----- Input material

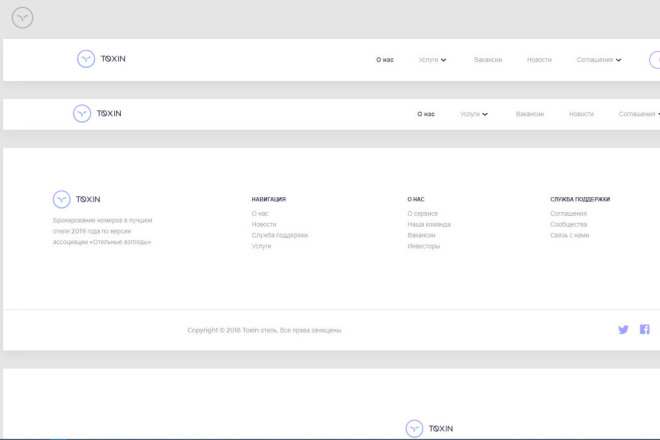
Task: Click the Toxin logo in footer section
Action: click(77, 199)
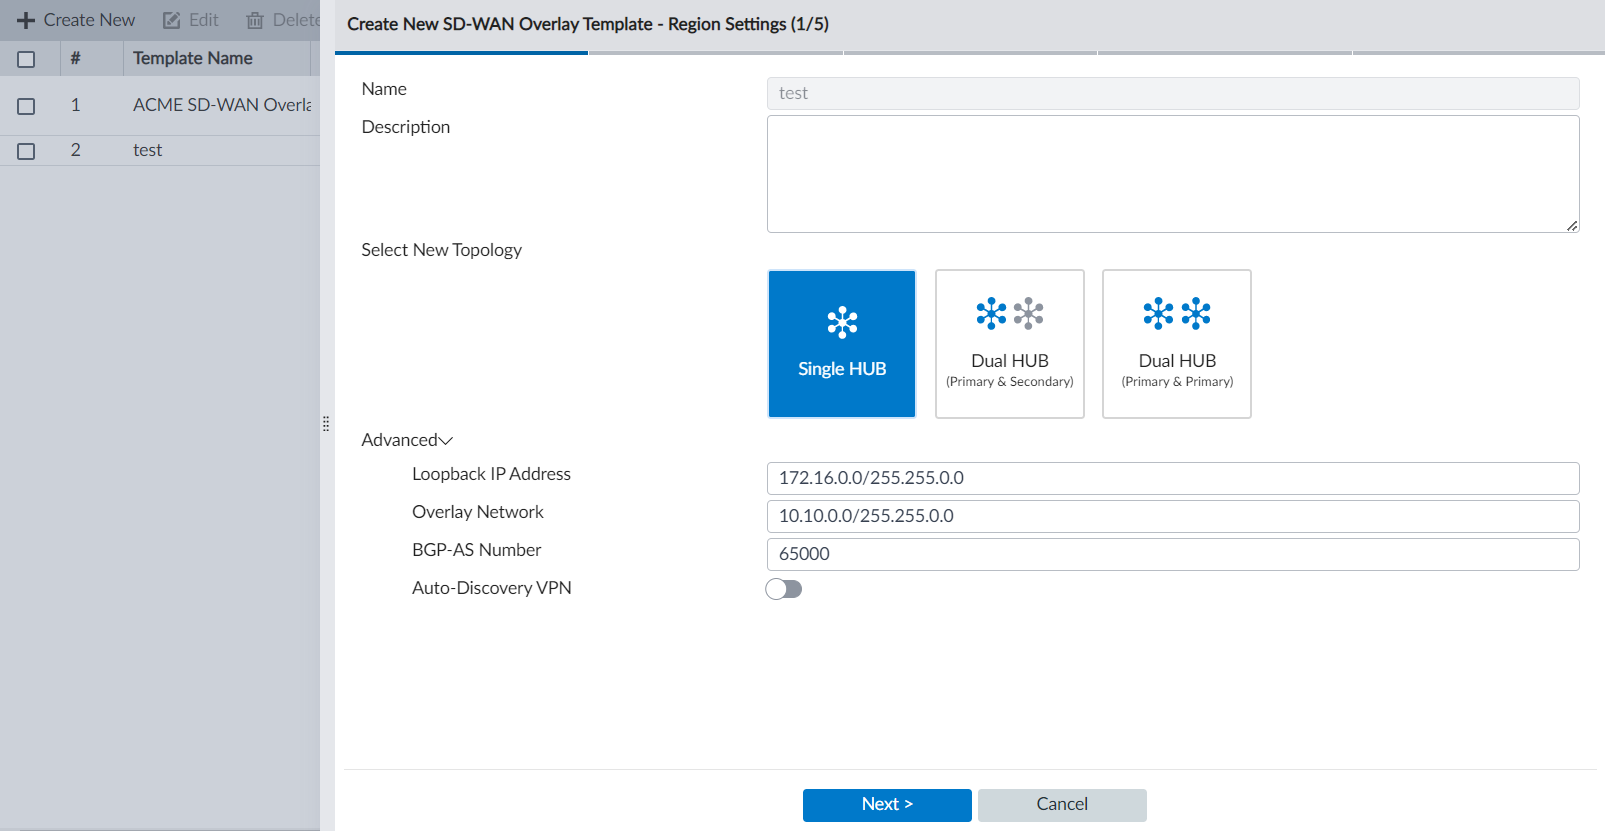Click the Create New plus icon
1605x831 pixels.
pyautogui.click(x=26, y=20)
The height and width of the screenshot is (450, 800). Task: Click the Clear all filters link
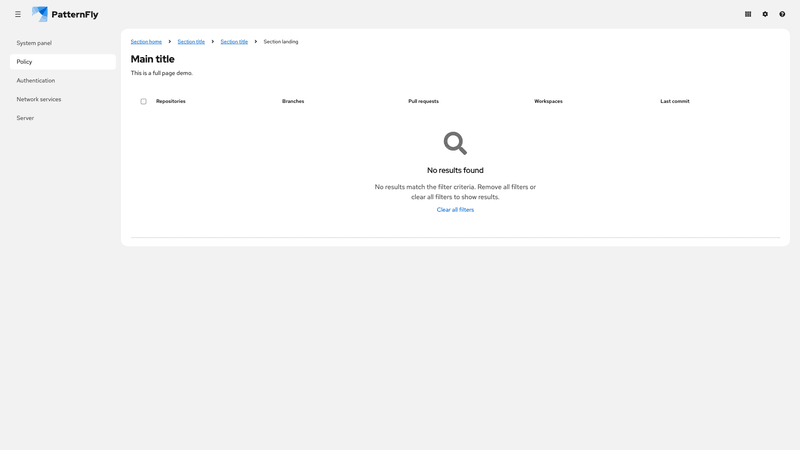[455, 210]
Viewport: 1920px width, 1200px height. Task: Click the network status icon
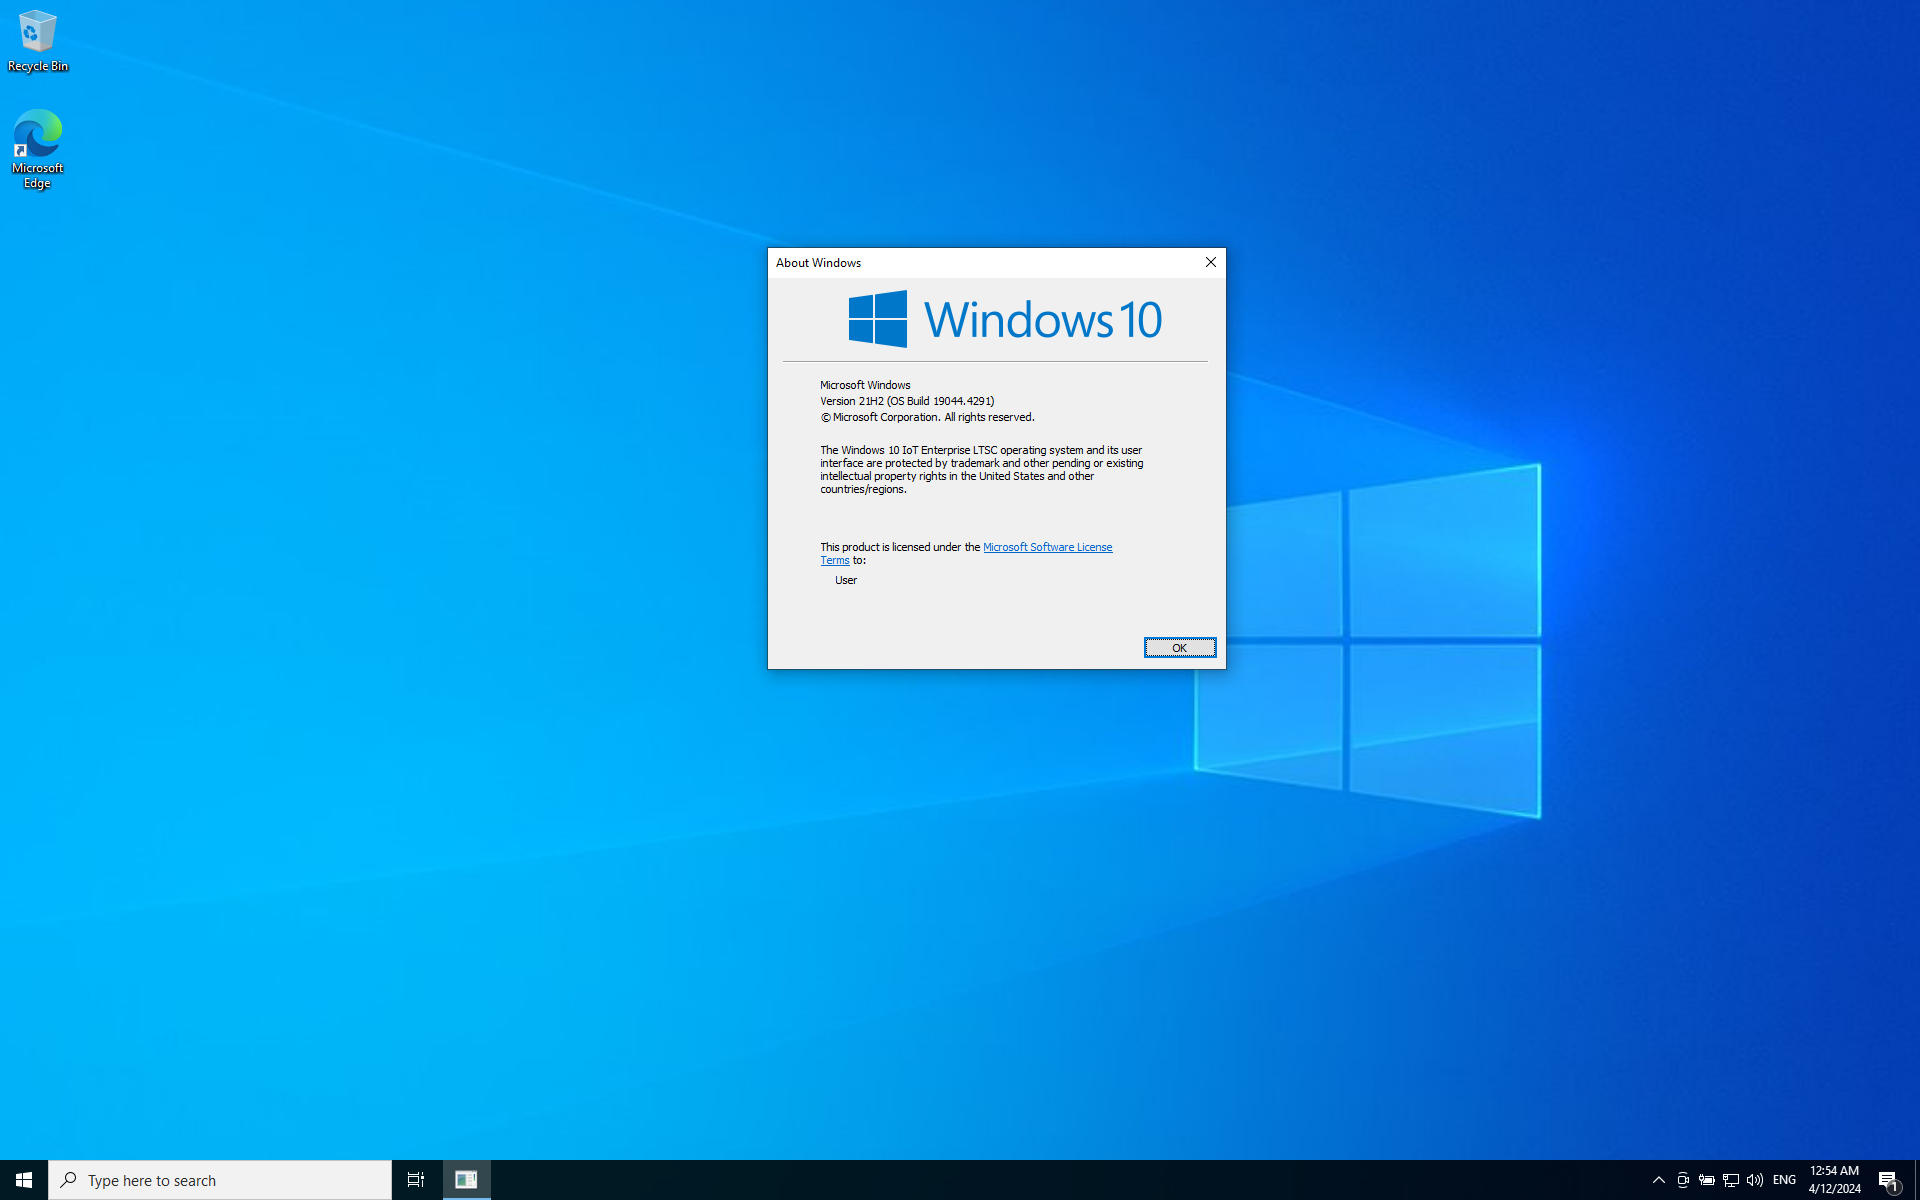tap(1733, 1179)
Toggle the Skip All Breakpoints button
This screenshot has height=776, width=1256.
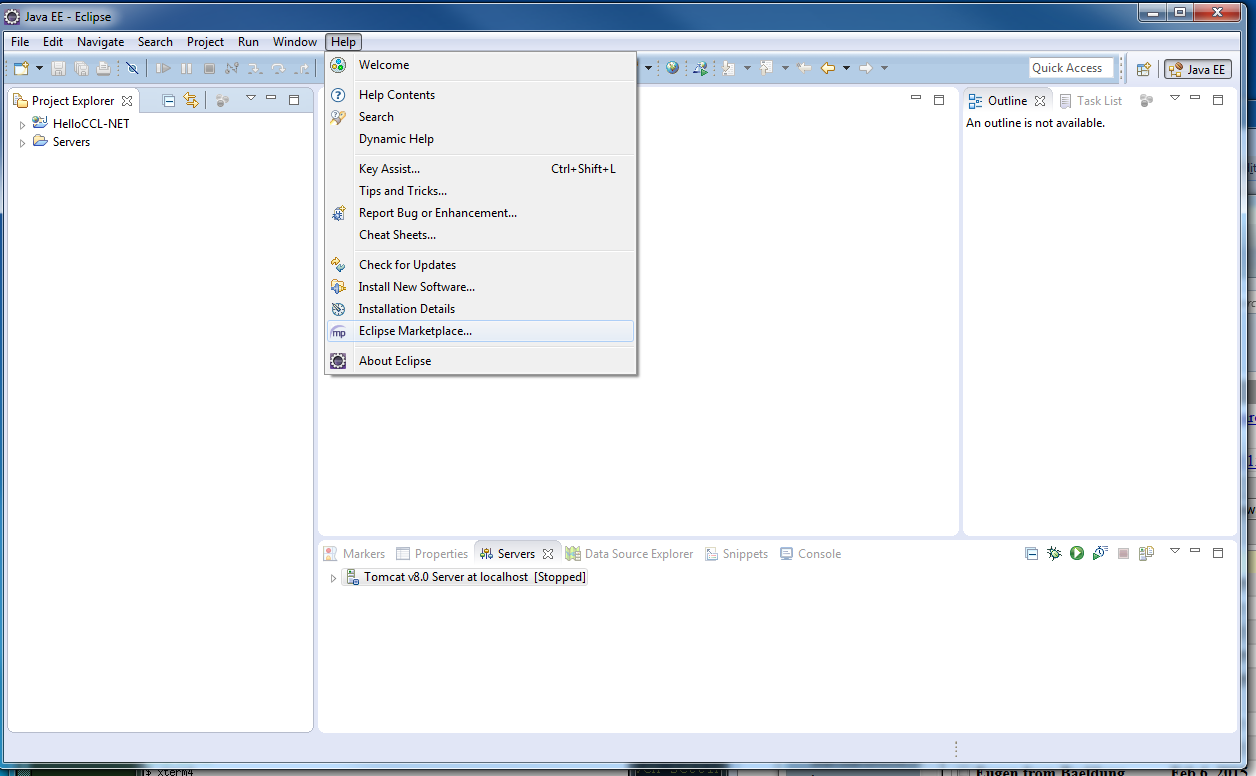pos(131,68)
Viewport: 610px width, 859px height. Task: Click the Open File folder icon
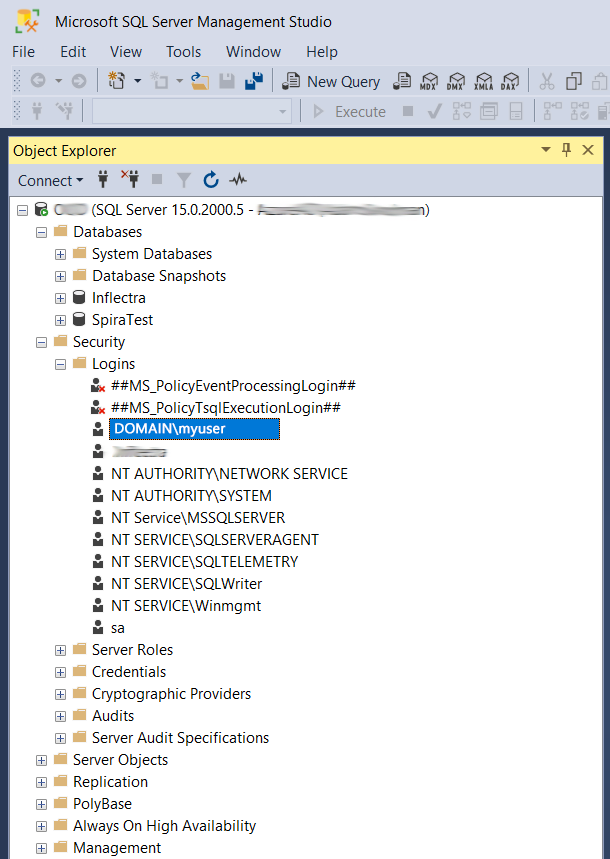pyautogui.click(x=201, y=81)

----------

**Exercise directions:** Every line from the one that holds "Toggle the Skip All Breakpoints button" to the last line of the records above goes into the answer, exactly as written; nothing else does, and no picture does either.

**Solution to this exercise:**
Toggle the Skip All Breakpoints button
This screenshot has height=776, width=1256.
pos(131,68)
Viewport: 610px width, 859px height. Task: Click the Open File folder icon
pyautogui.click(x=201, y=81)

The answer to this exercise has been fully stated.